L’évaluation des répercussions éventuelles des amendements substantiels au Double Tax Avoidance Treaty entre l’Inde et Maurice se poursuit avec notamment des risques potentiels de contagion bancaire. Au cours de ces deux derniers jours, la Banque de Maurice a initié une série de consultations avec les Chief Executive Officers (CEO) des banques commerciales pour un état des lieux, notamment sur le plan des liquidités vu que des institutions internationales, comme le Fonds monétaire international et Moody’s Investor Service, n’ont pas manqué de tirer la sonnette d’alarme à ce sujet. A ce stade, la Banque Centrale se veut rassurante quant à la position des banques par rapport à des risques de dérapages sur le plan des liquidités.

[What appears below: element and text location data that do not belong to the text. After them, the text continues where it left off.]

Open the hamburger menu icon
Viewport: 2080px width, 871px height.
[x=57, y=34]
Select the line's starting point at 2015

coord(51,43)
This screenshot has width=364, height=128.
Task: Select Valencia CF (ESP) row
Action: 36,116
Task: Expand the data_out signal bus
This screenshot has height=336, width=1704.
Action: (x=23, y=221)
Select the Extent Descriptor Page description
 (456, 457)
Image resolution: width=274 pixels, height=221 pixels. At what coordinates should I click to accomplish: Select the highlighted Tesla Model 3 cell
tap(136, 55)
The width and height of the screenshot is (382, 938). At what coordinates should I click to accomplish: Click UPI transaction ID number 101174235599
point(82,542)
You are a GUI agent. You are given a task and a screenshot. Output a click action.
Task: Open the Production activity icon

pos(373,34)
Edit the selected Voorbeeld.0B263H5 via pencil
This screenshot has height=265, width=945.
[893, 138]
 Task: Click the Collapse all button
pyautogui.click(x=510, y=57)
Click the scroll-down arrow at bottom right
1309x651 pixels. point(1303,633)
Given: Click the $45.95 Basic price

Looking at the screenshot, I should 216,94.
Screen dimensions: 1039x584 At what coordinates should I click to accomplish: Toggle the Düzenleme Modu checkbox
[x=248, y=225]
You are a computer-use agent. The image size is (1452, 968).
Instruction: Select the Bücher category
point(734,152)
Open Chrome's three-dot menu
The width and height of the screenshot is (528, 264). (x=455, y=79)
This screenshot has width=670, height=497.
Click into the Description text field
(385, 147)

Toutefois, à long terme, la Banque de Maurice fait état de la nécessité de mettre à exécution des « imaginative actions » pour la relance du Global Business Sector.
Passant en revue la situation avec la signature du protocole avec l’Inde pour des amendements au traité de non-double imposition, la Banque de Maurice souligne dans un Public Notice émis hier en début de soirée, que « it is comforting to note that the systemically important banks, including the two largest domestic banks, do not have consequential India DTAA-related liquidity concerns ». Les données disponibles et communiquées au régulateur du secteur bancaire indiquent que les 22 entités opérant dans le circuit à Maurice ont réduit de manière dramatique leur « exposure to liquidity risks airing from India-DTAT related activities ».
Tout en réaffirmant que le marché domestique ne souffre d’aucune insuffisance en termes de devises étrangères, la Banque de Maurice note que les opérateurs dans le secteur bancaire sont adéquatement capitalisés, soit avec un Adequacy Ratio de 17,8 % à la fin de décembre dernier contre un minimum requis de 10 %. « Banks dealing with the GBC sector also have comfortable capital buffers, standing at 18.3 per cent in December 2015. The strong capital base of international banks gives additional comfort regarding their capacity to withstand adverse shocks », rappelle le régulateur.
Dans la conjoncture, la conclusion de la Banque de Maurice est qu’à court terme cette révision du traité indo-mauricien aura des effets mitigés sur les banques. « However, in the years ahead, the mass of businesses generated in our jurisdiction could suffer should there be a failure to take imaginative actions to review, alter and innovate the business model that the sector has embraced for years », avertit la Banque Centrale, qui met également en avant les conclusions du dernier Financial Sector Assessment Programme du Fonds monétaire international et de la Banque mondiale de novembre de l’année dernière, notamment la résilience à des chocs de liquidités et des retraits conséquents des dépôts opérés par les Global Business Companies avec des changements au niveau du Double Tax Avoidance Treaty. « The result revealed that the banking sector can withstand significant withdrawals », conclut la Banque Centrale.
La Banque de Maurice se félicite du fait que depuis 2012 avec l’avènement du General Anti-Avoidance Rule (GAAR), les banques domestiques se sont engagées dans une diversification de leurs portefeuilles de dépôts avec une réduction de leur dépendance sur l’Inde. « The chief concern of the Bank is the potential impact on the liquidity position of international banks exposed to GBCs doing businesses with India. The public is informed that the Bank had, for years, set down prudential norms on liquidity risk that banks have been observing », s’appesantit le communiqué, qui souligne que les banques commerciales sont tenues à disposer de “adequate liquidity buffers”, dont des lignes de crédit facilement accessibles en vue de parer à toute éventualité.
Une étape importante étape avait été franchie l’année dernière avec « the Bank, as the regulatory authority of deposit-taking institutions in Mauritius, reiterated the continuing need for banks to further diversify their asset portfolios with a view to mitigating excessive reliance on treaty-dependent advantages. Banks doing business with India-related Global Business Companies (GBCs) reinforced their initiatives regarding risk mitigation and market diversification ».